Will an English will and energy of legal professional be legitimate in Scotland?

Julie Doncaster is a partner on Harper Macleod’s private banking team.


Julie Doncaster, a partner on Harper Macleod’s private clients team, examines some fundamental differences in the laws of the two countries when a person dies or when making a will or considering disability issues.

In 2020, the Migration and Population Expert Group reported a steady increase in the migration of people from England to Scotland. Whether you’re into the scenic countryside or the fresh air, taking the time to review the status of your legal regulations can save you a lot of time and money in the long run.


In Scotland, the threshold for what is considered a valid will is much higher and very different from the criteria in England. An English will is not immediately accepted in a Scottish court and vice versa.
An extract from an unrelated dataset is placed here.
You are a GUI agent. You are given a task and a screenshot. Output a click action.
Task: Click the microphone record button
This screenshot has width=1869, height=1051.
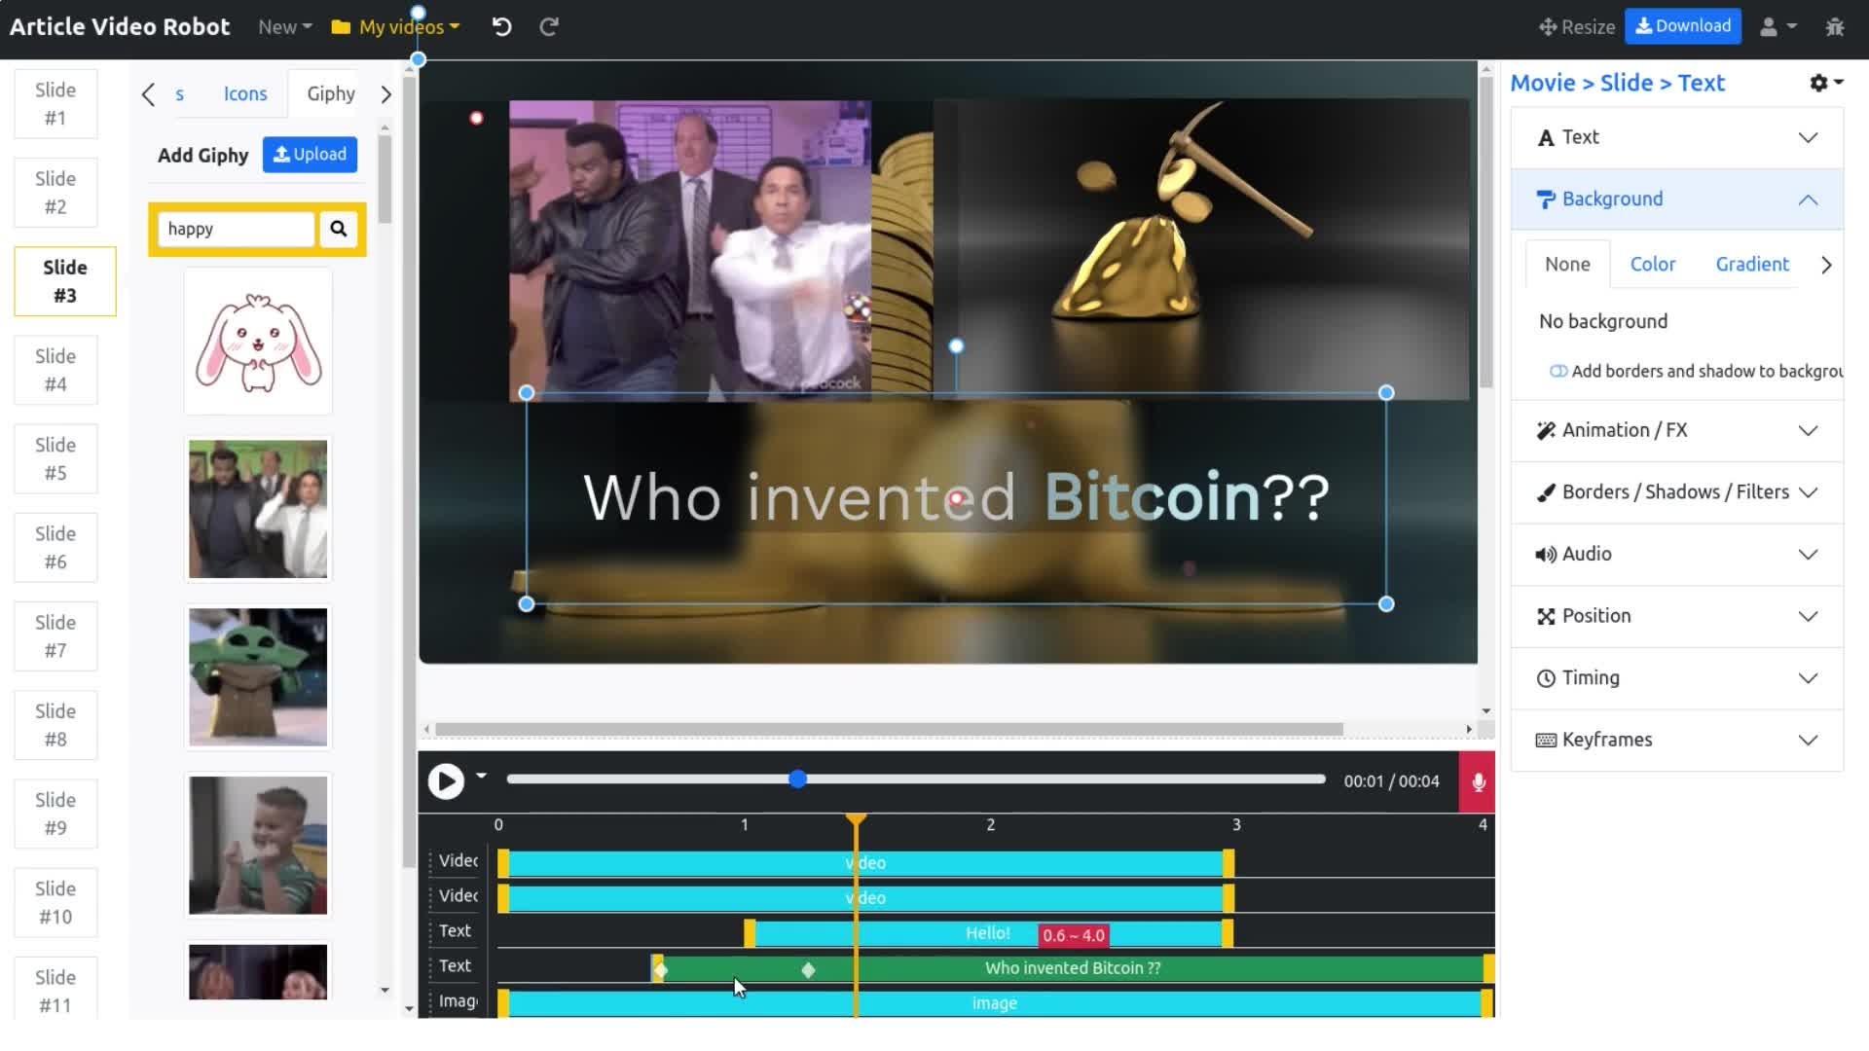(x=1478, y=780)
It is important that you update your will when you cross the border so that your estate can be processed without additional cost or delay.
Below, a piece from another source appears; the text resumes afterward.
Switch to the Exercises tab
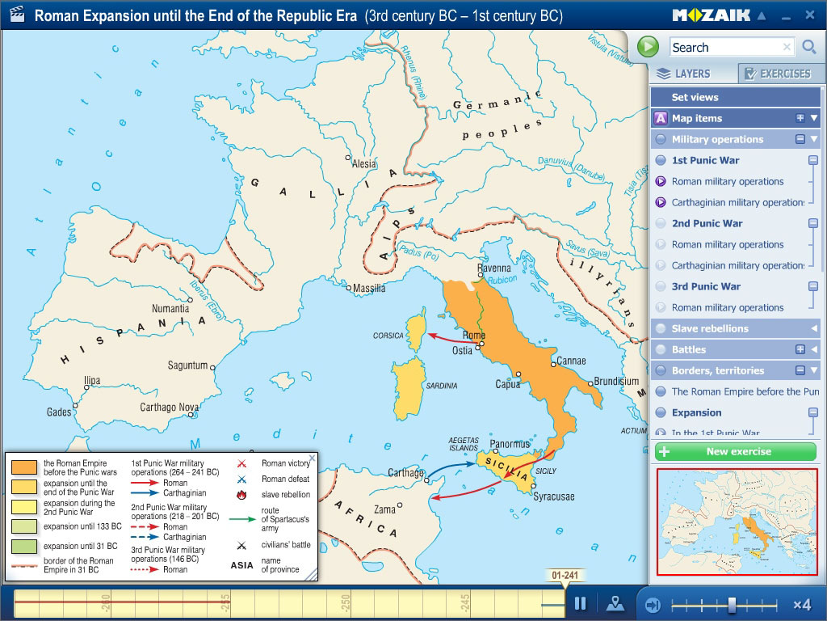Viewport: 827px width, 621px height. tap(781, 74)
When a person dies, their executors must collect the deceased’s property, settle any debts, and distribute the estate according to the deceased’s will or, in the absence of a will, according to the laws of intestacy among the beneficiaries of the estate.

Once the executors have received details of an estate, they will apply to the Sheriff Court in Scotland for certification. In England, however, executors apply to the regional English probate office for approval of the estate. Often banks and other institutions only know the English criteria and can therefore make confusing and contradicting requirements with regard to the approval of real estate funds.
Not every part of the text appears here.